Starting at the line that contains "Screen dimensions: 540x426", transcribe each line through the end of the material below, exactly and nothing else, leaving out the pictures.

───

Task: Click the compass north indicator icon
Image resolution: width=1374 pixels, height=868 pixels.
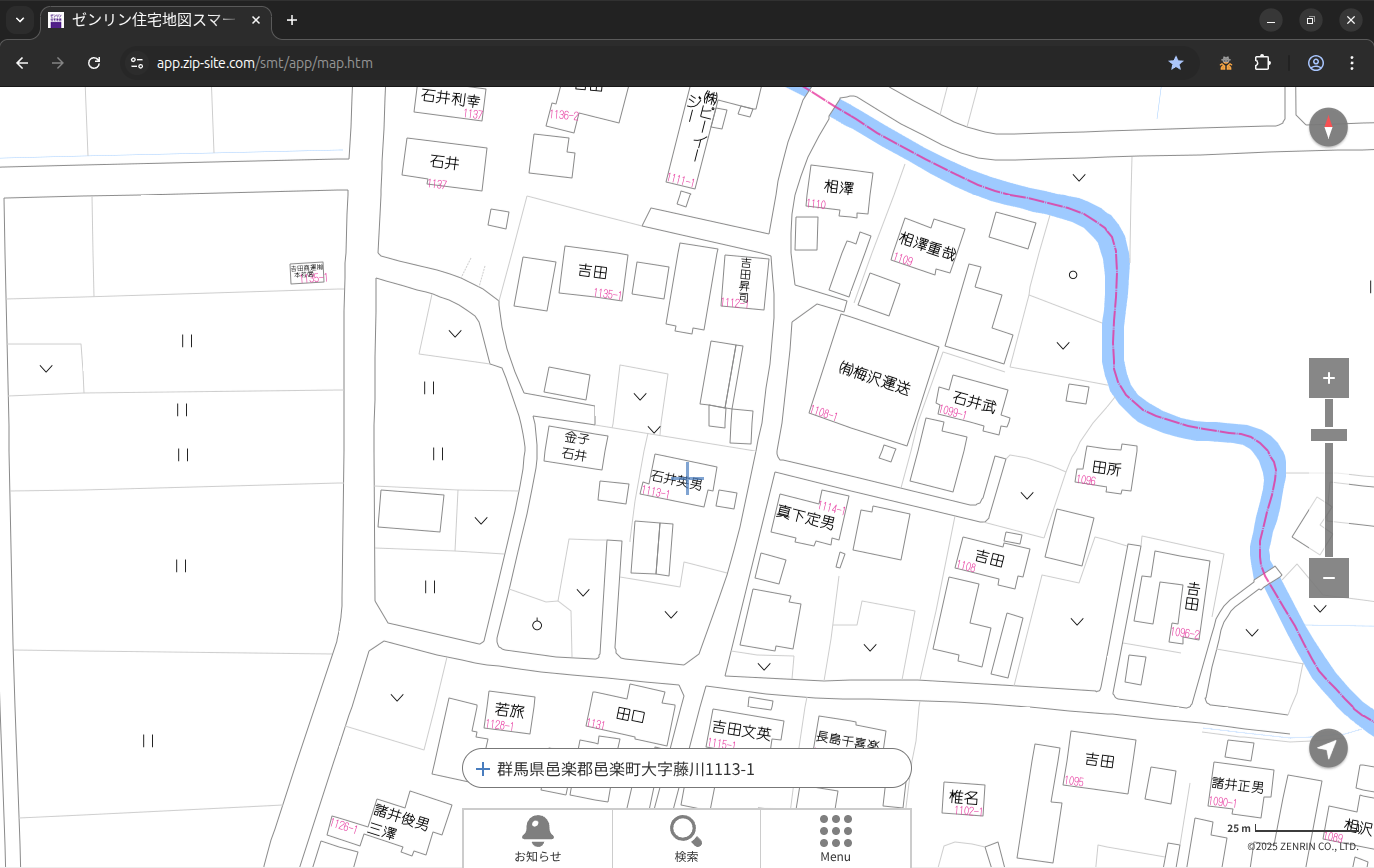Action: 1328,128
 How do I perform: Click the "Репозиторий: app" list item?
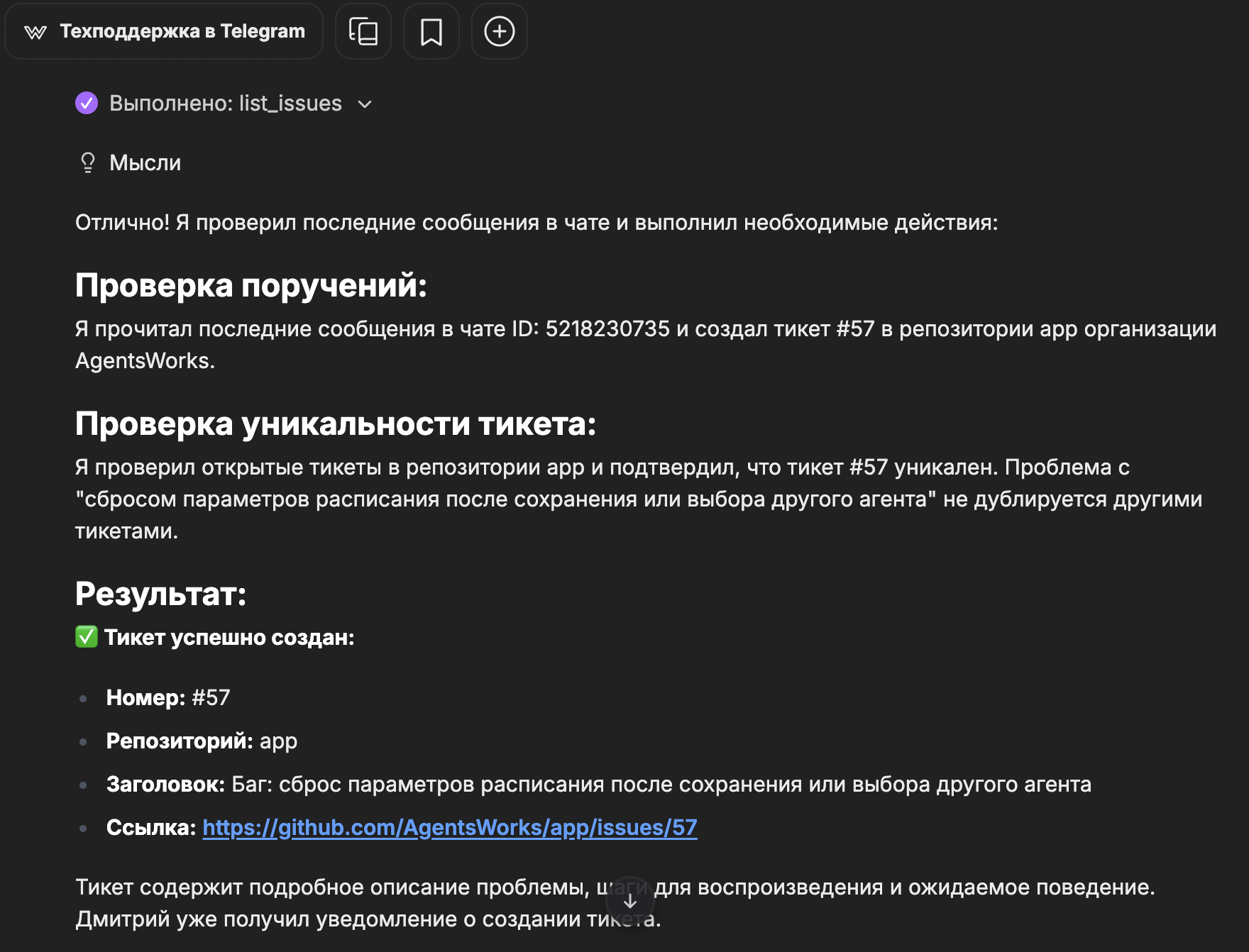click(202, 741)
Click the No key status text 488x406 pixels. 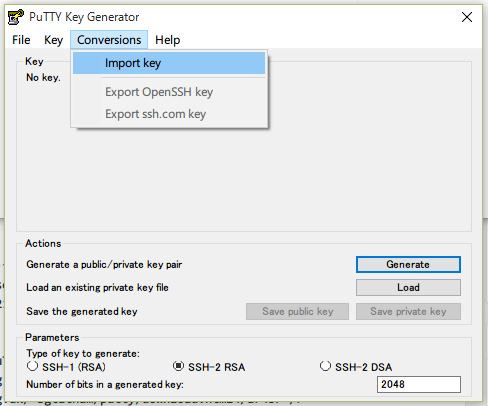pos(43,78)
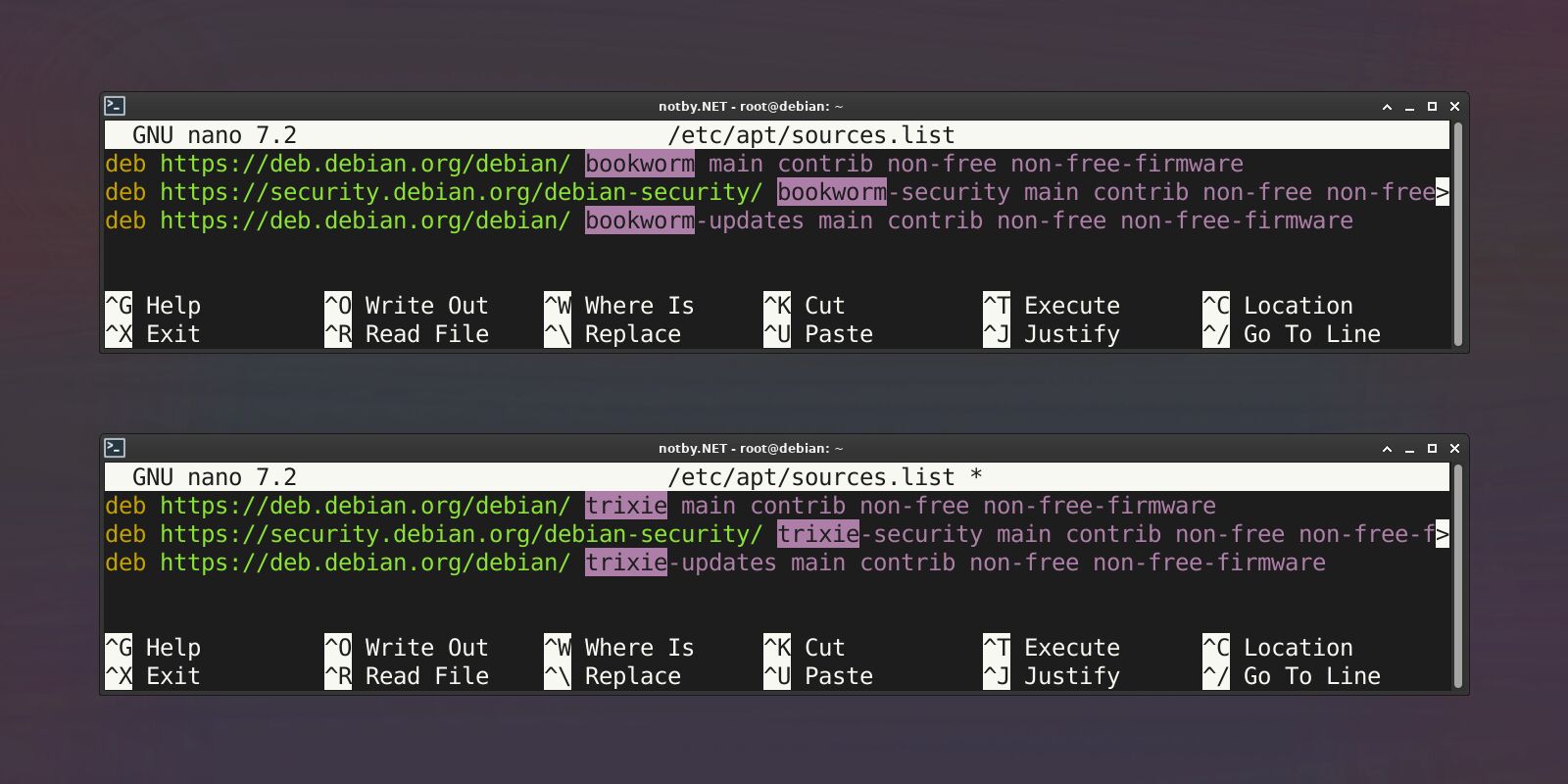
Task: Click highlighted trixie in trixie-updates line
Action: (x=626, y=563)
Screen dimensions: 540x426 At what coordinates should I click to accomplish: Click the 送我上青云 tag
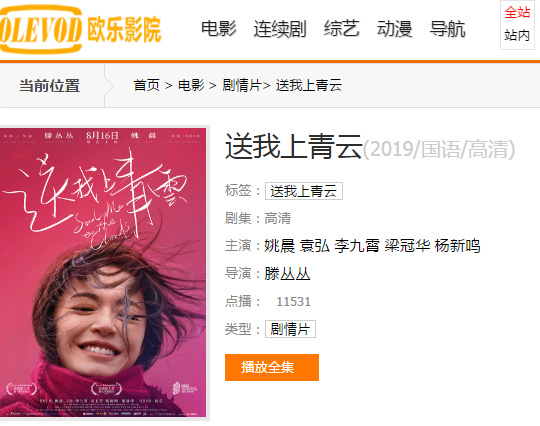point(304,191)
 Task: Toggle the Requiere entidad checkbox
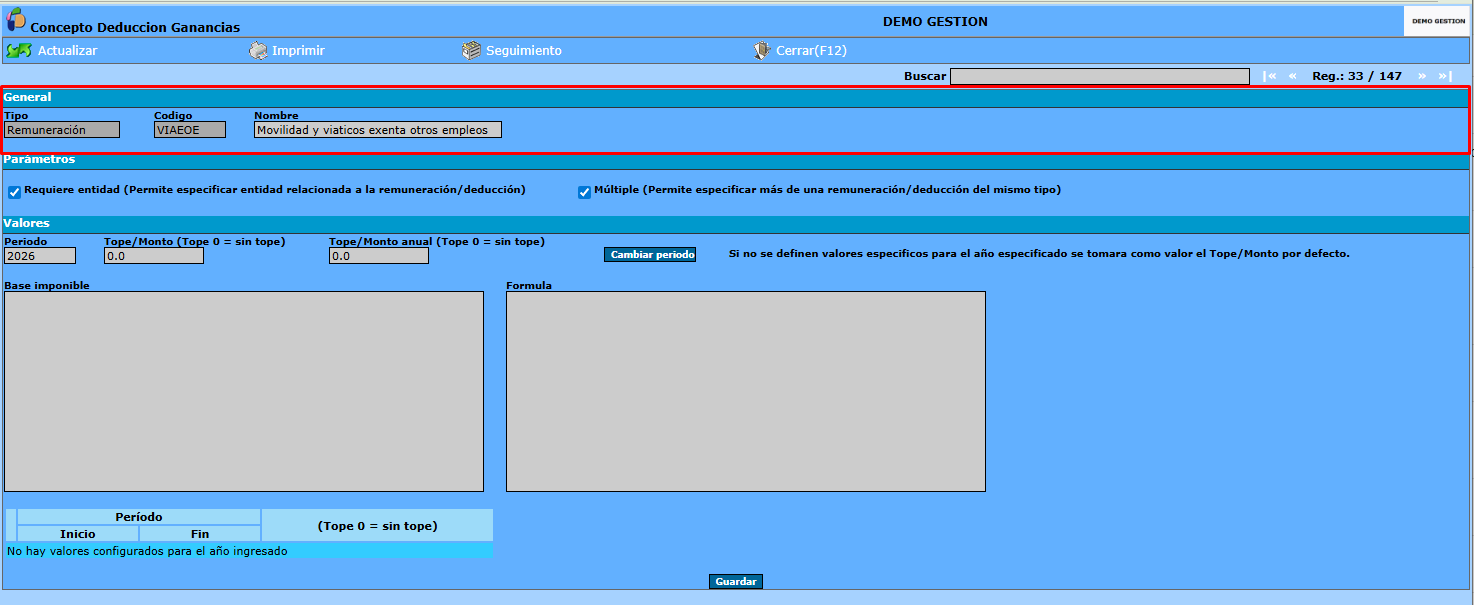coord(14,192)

───

▶ _RESPONSE FOR THIS EXERCISE_
Screen dimensions: 540x426 At what coordinates should I click to accomplish: Click the 送我上青云 tag
point(304,191)
 Task: Toggle the Requiere entidad checkbox
coord(14,192)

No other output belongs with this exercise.